The Messy Fourth Estate

The Messy Fourth Estate
I want to believe in journalism. But my faith is waning.
By danah boyd
Jun 20 2018
https://medium.com/s/trustissues/the-messy-fourth-estate-a42c1586b657

For the second time in a week, my phone buzzed with a New York Times alert, notifying me that another celebrity had died by suicide. My heart sank. I tuned into the Crisis Text Line Slack channel to see how many people were waiting for a counselor’s help. Volunteer crisis counselors were pouring in, but the queue kept growing.

Celebrity suicides trigger people who are already on edge to wonder whether or not they too should seek death. Since the Werther effect study, in 1974, countless studies have conclusively and repeatedly shown that how the news media reports on suicide matters. The World Health Organization has a detailed set of recommendations for journalists and news media organizations on how to responsibly report on suicide so as to not trigger copycats. Yet in the past few years, few news organizations have bothered to abide by them, even as recent data shows that the reporting on Robin Williams’ death triggered an additional 10 percent increase in suicide and a 32 percent increase in people copying his method of death. The recommendations aren’t hard to follow — they focus on how to convey important information without adding to the problem.

Crisis counselors at the Crisis Text Line are on the front lines. As a board member, I’m in awe of their commitment and their willingness to help those who desperately need support and can’t find it anywhere else. But it pains me to watch as elite media amplifiers make counselors’ lives more difficult under the guise of reporting the news or entertaining the public.

Through data, we can see the pain triggered by 13 Reasons Why and the New York Times. We see how salacious reporting on method prompts people to consider that pathway of self-injury. Our volunteer counselors are desperately trying to keep people alive and get them help, while for-profit companies reap in dollars and clicks. If we’re lucky, the outlets triggering unstable people write off their guilt by providing a link to our services, with no consideration of how much pain they’ve caused or the costs we must endure.

I want to believe in journalism. I want to believe in the idealized mandate of the fourth estate. I want to trust that editors and journalists are doing their best to responsibly inform the public and help create a more perfect union. But my faith is waning.

Many Americans — especially conservative Americans — do not trust contemporary news organizations. This “crisis” is well-trod territory, but the focus on fact-checking, media literacy, and business models tends to obscure three features of the contemporary information landscape that I think are poorly understood:

• Differences in worldview are being weaponized to polarize society.
• We cannot trust organizations, institutions, or professions when they’re abstracted away from us.
• Economic structures built on value extraction cannot enable healthy information ecosystems.

Let me begin by apologizing for the heady article, but the issues that we’re grappling with are too heady for a hot take. Please read this to challenge me, debate me, offer data to show that I’m wrong. I think we’ve got an ugly fight in front of us, and I think we need to get more sophisticated about our thinking, especially in a world where foreign policy is being boiled down to 140 characters.

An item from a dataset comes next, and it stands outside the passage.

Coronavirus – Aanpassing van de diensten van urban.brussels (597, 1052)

1. Your Worldview Is Being Weaponized

I was a teenager when I showed up at a church wearing jeans and a T-shirt to see my friend perform in her choir. The pastor told me that I was not welcome because this was a house of God, and we must dress in a manner that honors Him. Not good at following rules, I responded flatly, “God made me naked. Should I strip now?” Needless to say, I did not get to see my friend sing.

Faith is an anchor for many people in the United States, but the norms that surround religious institutions are man-made, designed to help people make sense of the world in which we operate. Many religions encourage interrogation and questioning, but only within a well-established framework. Children learn those boundaries, just as they learn what is acceptable in secular society. They learn that talking about race is taboo and that questioning the existence of God may leave them ostracized.

Like many teenagers before and after me, I was obsessed with taboos and forbidden knowledge. I sought out the music Tipper Gore hated, read the books my school banned, and tried to get answers to any question that made adults gasp. Anonymously, I spent late nights engaged in conversations on Usenet, determined to push boundaries and make sense of adult hypocrisy.

Following a template learned in Model UN, I took on strong positions in order to debate and learn. Having already lost faith in the religious leaders in my community, I saw no reason to respect the dogma of any institution. And because I made a hobby out of proving teachers wrong, I had little patience for the so-called experts in my hometown. I was intellectually ravenous, but utterly impatient with, if not outright cruel to the adults around me. I rebelled against hierarchy and was determined to carve my own path at any cost.

I have an amazing amount of empathy for those who do not trust the institutions that elders have told them they must respect. Rage against the machine. We don’t need no education, no thought control. I’m also fully aware that you don’t garner trust in institutions through coercion or rational discussion. Instead, trust often emerges from extreme situations.